YOUR INSTRUCTIONS: Reproduce the entries verbatim, everything from the line containing "Click the small" down to the line containing "will (x=781, y=214).", both included.

MATERIAL:
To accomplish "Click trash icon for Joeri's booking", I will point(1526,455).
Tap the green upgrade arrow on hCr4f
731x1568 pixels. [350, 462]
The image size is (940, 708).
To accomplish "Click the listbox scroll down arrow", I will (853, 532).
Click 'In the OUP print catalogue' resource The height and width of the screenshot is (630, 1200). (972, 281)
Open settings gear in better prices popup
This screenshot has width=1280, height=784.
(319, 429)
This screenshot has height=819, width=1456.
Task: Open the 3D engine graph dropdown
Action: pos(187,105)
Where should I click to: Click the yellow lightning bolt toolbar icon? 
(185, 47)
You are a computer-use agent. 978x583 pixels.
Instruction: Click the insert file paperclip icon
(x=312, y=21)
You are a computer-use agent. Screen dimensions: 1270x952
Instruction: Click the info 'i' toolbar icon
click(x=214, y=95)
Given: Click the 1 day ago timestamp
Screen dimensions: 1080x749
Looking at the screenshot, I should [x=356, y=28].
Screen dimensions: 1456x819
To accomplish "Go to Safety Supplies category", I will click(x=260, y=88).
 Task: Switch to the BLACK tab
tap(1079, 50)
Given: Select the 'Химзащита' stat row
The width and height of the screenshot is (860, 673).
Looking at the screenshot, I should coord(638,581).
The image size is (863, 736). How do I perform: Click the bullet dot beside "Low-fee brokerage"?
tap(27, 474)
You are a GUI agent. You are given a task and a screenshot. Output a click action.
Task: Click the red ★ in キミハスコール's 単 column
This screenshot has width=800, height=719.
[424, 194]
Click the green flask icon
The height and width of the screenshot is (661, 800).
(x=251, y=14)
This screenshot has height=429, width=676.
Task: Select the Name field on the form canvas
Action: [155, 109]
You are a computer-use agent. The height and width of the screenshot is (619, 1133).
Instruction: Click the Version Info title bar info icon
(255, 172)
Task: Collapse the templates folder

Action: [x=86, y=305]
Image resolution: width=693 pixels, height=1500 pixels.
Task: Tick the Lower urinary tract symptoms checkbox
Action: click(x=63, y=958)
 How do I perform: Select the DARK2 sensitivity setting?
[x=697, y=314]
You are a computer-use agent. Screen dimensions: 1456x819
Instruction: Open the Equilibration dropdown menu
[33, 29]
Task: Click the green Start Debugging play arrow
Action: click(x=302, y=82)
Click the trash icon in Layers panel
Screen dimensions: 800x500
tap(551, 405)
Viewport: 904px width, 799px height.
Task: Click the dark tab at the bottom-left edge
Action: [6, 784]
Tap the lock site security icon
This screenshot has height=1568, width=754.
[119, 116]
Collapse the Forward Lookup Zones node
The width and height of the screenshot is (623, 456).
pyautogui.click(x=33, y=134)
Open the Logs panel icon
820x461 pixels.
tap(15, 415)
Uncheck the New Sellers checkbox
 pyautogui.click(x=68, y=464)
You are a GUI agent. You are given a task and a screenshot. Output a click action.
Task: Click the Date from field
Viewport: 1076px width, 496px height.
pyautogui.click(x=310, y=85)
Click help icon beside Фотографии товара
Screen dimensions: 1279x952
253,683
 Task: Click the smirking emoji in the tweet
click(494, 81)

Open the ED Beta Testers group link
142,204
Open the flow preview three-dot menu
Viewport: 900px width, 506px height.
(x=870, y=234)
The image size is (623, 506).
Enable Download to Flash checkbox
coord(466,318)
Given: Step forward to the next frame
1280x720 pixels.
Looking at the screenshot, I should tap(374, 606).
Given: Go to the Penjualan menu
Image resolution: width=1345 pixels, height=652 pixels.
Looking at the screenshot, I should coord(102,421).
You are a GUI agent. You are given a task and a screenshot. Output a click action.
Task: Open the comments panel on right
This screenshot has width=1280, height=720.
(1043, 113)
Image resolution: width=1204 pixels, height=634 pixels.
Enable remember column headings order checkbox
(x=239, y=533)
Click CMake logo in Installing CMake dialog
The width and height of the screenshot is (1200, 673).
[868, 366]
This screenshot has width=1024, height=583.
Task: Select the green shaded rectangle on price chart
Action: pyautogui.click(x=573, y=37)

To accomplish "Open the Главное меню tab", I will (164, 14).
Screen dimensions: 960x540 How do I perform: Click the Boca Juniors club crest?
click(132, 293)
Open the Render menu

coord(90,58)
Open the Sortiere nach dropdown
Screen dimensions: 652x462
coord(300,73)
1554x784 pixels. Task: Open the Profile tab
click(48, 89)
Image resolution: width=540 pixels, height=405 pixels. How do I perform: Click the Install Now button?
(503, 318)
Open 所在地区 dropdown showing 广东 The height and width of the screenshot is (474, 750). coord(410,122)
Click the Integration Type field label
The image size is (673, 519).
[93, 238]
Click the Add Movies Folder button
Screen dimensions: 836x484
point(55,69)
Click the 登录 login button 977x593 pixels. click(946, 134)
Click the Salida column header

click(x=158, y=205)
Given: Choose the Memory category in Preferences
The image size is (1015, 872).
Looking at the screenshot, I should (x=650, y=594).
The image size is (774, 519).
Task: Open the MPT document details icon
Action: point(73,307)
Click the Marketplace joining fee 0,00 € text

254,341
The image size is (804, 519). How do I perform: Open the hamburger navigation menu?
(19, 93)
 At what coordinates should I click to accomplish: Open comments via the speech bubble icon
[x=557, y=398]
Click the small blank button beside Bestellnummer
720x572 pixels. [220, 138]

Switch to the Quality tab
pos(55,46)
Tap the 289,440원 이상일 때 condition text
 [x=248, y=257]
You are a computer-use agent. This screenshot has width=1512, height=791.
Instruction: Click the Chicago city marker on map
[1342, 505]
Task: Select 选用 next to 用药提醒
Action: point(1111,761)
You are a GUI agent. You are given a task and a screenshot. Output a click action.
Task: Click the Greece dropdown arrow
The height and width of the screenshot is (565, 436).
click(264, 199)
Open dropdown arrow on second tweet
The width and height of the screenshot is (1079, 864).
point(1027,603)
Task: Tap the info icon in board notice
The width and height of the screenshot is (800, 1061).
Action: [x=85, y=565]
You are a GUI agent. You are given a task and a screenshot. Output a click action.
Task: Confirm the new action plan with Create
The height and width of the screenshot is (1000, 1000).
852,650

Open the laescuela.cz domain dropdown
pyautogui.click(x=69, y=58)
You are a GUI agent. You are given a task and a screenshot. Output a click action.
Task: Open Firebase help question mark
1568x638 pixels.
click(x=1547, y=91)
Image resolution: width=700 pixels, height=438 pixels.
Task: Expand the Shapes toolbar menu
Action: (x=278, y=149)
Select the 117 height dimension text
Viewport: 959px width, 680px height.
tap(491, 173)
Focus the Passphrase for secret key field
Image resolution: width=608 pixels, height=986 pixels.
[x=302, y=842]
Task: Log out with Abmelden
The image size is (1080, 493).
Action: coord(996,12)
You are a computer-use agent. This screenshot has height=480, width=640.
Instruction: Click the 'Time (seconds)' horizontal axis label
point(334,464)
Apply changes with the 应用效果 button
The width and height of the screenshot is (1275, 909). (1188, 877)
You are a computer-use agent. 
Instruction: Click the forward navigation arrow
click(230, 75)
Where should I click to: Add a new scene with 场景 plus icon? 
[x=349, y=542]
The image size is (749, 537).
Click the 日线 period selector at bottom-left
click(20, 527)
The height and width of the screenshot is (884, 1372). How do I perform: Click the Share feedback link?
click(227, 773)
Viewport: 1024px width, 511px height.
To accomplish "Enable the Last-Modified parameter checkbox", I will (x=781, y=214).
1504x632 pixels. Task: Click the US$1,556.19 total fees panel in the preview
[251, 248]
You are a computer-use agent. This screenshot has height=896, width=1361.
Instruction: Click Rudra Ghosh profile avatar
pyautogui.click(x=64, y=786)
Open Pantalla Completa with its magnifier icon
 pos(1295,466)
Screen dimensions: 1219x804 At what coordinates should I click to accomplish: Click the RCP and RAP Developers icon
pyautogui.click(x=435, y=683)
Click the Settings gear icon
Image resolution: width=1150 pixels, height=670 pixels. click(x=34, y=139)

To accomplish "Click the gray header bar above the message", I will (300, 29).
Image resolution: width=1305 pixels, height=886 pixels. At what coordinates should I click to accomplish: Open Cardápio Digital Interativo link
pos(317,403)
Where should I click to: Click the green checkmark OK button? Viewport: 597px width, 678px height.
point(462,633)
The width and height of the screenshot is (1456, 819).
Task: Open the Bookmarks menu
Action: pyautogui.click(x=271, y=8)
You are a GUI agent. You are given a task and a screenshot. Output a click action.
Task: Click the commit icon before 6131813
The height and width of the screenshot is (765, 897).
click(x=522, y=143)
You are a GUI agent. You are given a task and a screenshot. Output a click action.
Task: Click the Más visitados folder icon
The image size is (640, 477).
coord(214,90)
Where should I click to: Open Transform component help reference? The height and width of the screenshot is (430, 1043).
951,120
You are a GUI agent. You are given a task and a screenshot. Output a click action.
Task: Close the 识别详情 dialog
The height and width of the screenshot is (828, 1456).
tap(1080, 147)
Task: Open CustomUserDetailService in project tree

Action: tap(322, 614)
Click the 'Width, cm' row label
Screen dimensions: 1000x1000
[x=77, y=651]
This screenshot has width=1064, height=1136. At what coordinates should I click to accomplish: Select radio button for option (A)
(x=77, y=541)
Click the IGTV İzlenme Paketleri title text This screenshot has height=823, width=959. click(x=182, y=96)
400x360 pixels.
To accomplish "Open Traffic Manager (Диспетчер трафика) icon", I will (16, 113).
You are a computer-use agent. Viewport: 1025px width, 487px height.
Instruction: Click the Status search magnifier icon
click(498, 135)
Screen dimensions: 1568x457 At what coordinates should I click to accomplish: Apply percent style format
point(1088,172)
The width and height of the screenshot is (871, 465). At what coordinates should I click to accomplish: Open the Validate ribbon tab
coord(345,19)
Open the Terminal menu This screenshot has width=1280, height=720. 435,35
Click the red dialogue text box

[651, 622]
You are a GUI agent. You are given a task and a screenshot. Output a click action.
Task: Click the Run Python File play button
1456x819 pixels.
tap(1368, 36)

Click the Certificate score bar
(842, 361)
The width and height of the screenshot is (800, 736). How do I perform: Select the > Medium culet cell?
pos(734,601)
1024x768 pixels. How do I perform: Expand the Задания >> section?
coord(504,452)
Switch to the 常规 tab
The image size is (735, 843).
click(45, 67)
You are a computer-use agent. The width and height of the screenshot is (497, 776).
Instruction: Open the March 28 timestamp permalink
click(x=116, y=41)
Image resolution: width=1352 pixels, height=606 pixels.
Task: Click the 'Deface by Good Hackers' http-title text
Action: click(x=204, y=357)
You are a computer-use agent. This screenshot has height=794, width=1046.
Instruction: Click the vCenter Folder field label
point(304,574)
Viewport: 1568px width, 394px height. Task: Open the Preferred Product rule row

EXERCISE RESPONSE:
Click the small blank button beside Bestellnummer
720x572 pixels. [220, 138]

Switch to the Quality tab
pos(55,46)
Tap the 289,440원 이상일 때 condition text
 [x=248, y=257]
You are a computer-use agent. This screenshot has width=1512, height=791.
Instruction: Click the Chicago city marker on map
[1342, 505]
Task: Select 选用 next to 用药提醒
Action: point(1111,761)
You are a GUI agent. You are given a task and a screenshot. Output a click action.
Task: Click the Greece dropdown arrow
The height and width of the screenshot is (565, 436).
click(264, 199)
Open dropdown arrow on second tweet
The width and height of the screenshot is (1079, 864).
point(1027,603)
Task: Tap the info icon in board notice
The width and height of the screenshot is (800, 1061).
Action: [x=85, y=565]
You are a GUI agent. You are given a task and a screenshot. Output a click action.
Task: Confirm the new action plan with Create
The height and width of the screenshot is (1000, 1000).
852,650

Open the laescuela.cz domain dropdown
pyautogui.click(x=69, y=58)
You are a GUI agent. You are given a task and a screenshot. Output a click action.
Task: Open Firebase help question mark
1568x638 pixels.
click(x=1547, y=91)
Image resolution: width=700 pixels, height=438 pixels.
Task: Expand the Shapes toolbar menu
Action: (x=278, y=149)
Select the 117 height dimension text
Viewport: 959px width, 680px height.
tap(491, 173)
Focus the Passphrase for secret key field
Image resolution: width=608 pixels, height=986 pixels.
[x=302, y=842]
Task: Log out with Abmelden
The image size is (1080, 493).
Action: coord(996,12)
You are a computer-use agent. This screenshot has height=480, width=640.
Instruction: Click the 'Time (seconds)' horizontal axis label
point(334,464)
Apply changes with the 应用效果 button
The width and height of the screenshot is (1275, 909). (1188, 877)
You are a computer-use agent. 
Instruction: Click the forward navigation arrow
click(230, 75)
Where should I click to: Add a new scene with 场景 plus icon? 
[x=349, y=542]
The image size is (749, 537).
Click the 日线 period selector at bottom-left
click(20, 527)
The height and width of the screenshot is (884, 1372). How do I perform: Click the Share feedback link?
click(227, 773)
Viewport: 1024px width, 511px height.
To accomplish "Enable the Last-Modified parameter checkbox", I will (x=781, y=214).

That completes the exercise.